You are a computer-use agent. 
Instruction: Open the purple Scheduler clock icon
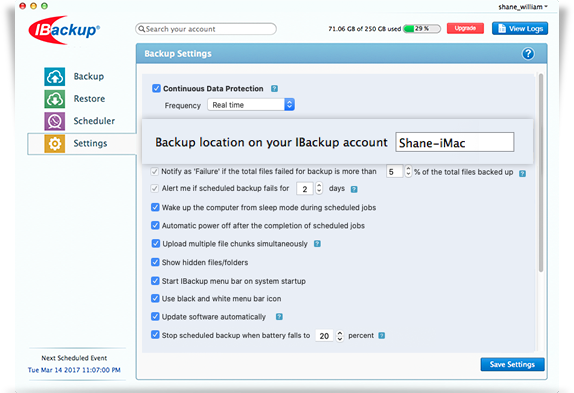(55, 121)
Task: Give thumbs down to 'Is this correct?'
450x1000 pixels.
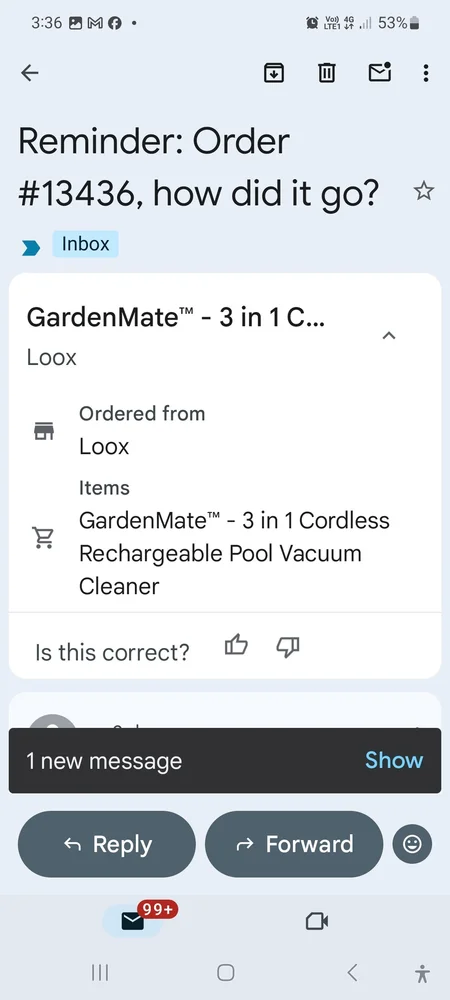Action: [288, 647]
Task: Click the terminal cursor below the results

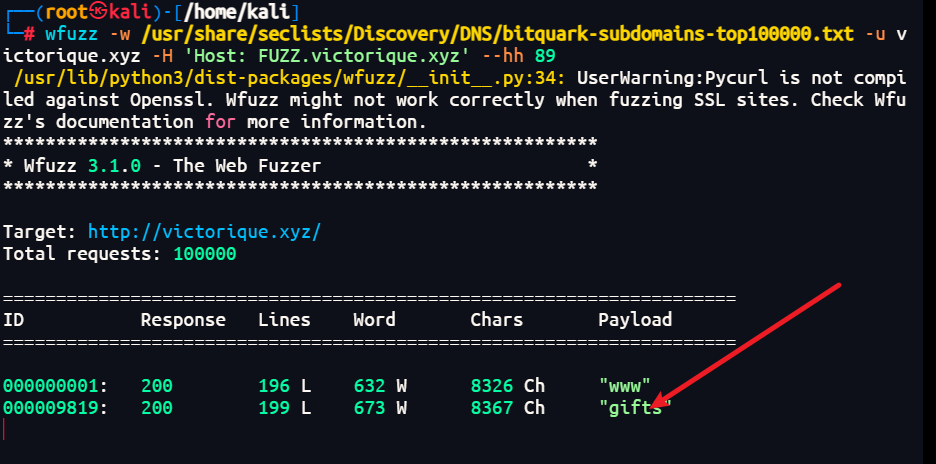Action: point(5,430)
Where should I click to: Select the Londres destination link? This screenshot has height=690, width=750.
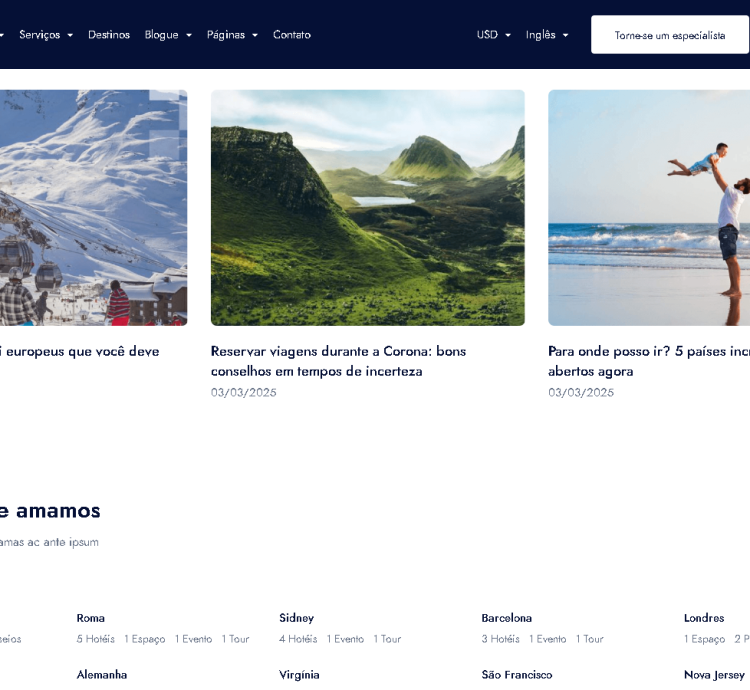point(703,618)
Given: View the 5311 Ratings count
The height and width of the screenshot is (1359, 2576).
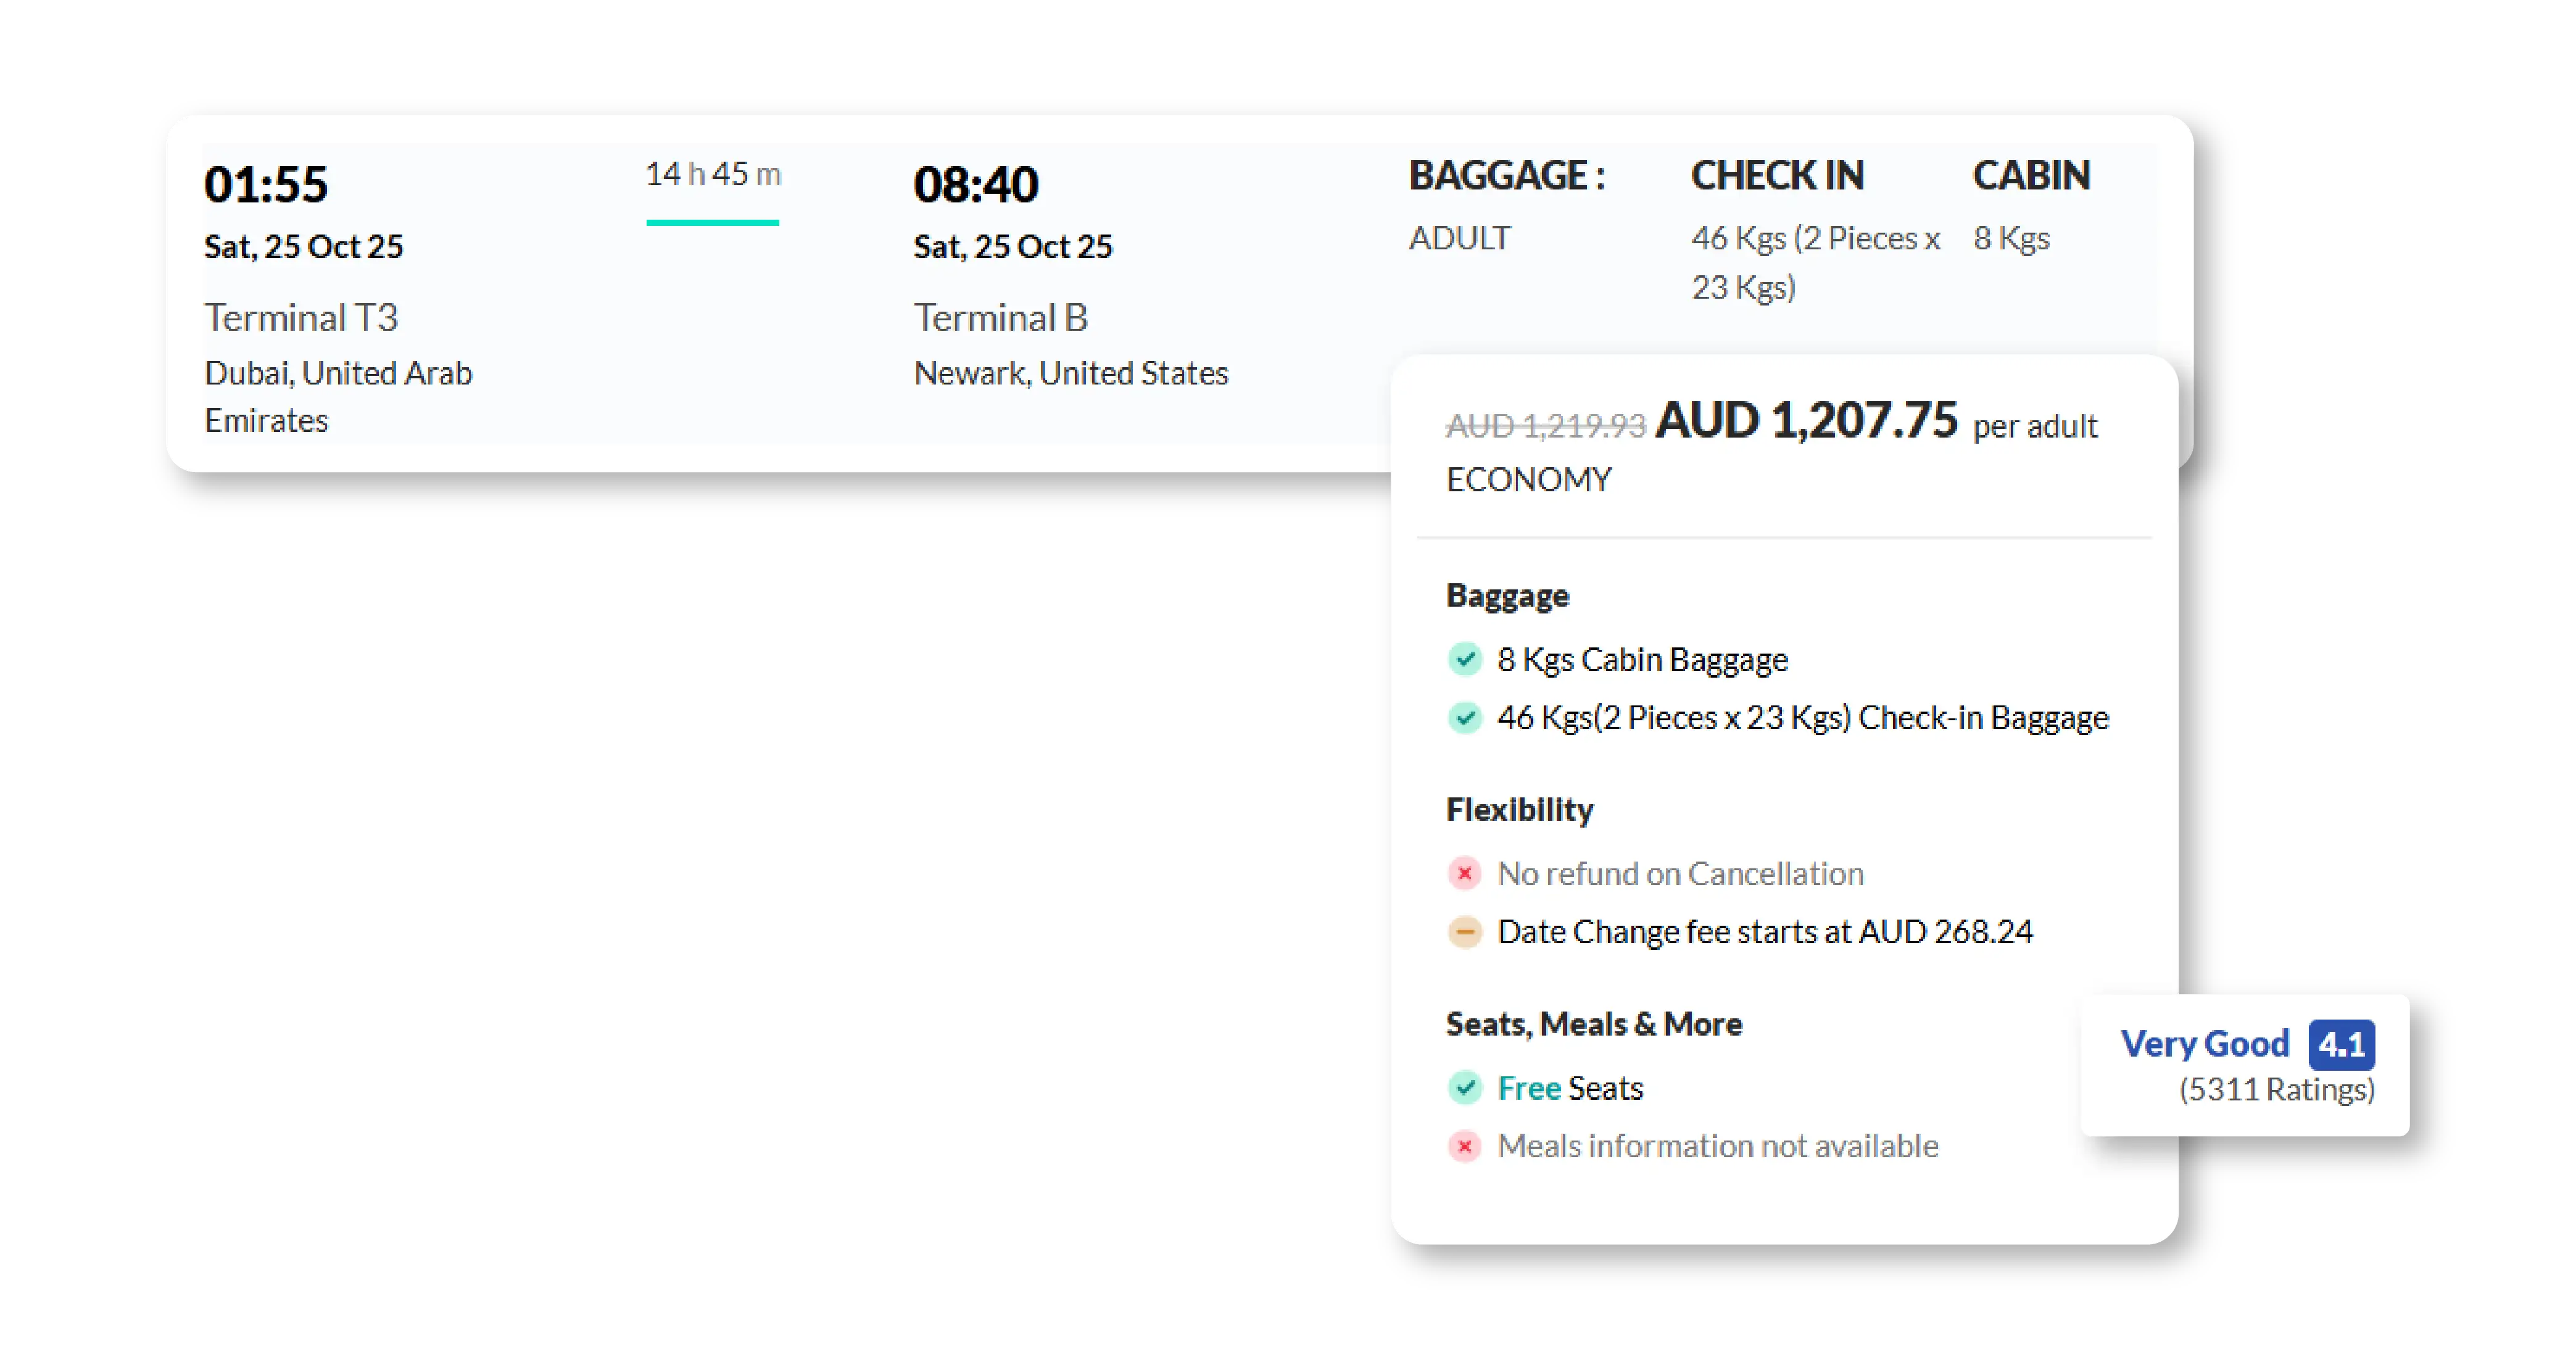Looking at the screenshot, I should click(2276, 1090).
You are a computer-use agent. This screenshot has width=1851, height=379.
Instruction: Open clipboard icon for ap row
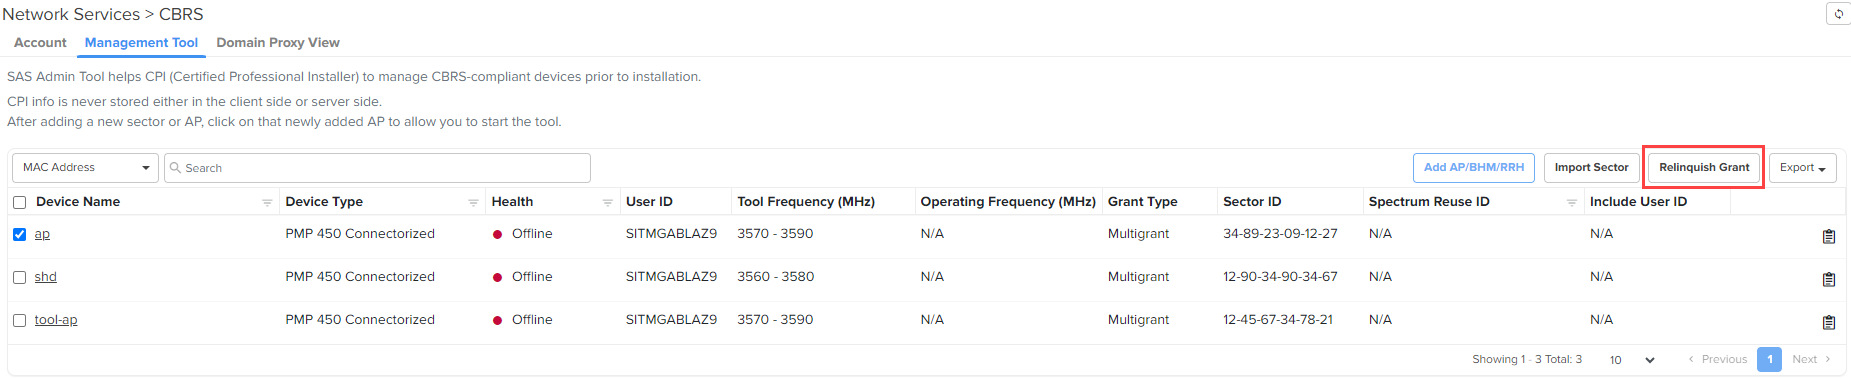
****
• Activity: What lines in the entries above include the string "computer"? Return each one.

• Problem solution:
You are a computer-use agent. 
You are a computer-use agent. This screenshot has width=1851, height=379.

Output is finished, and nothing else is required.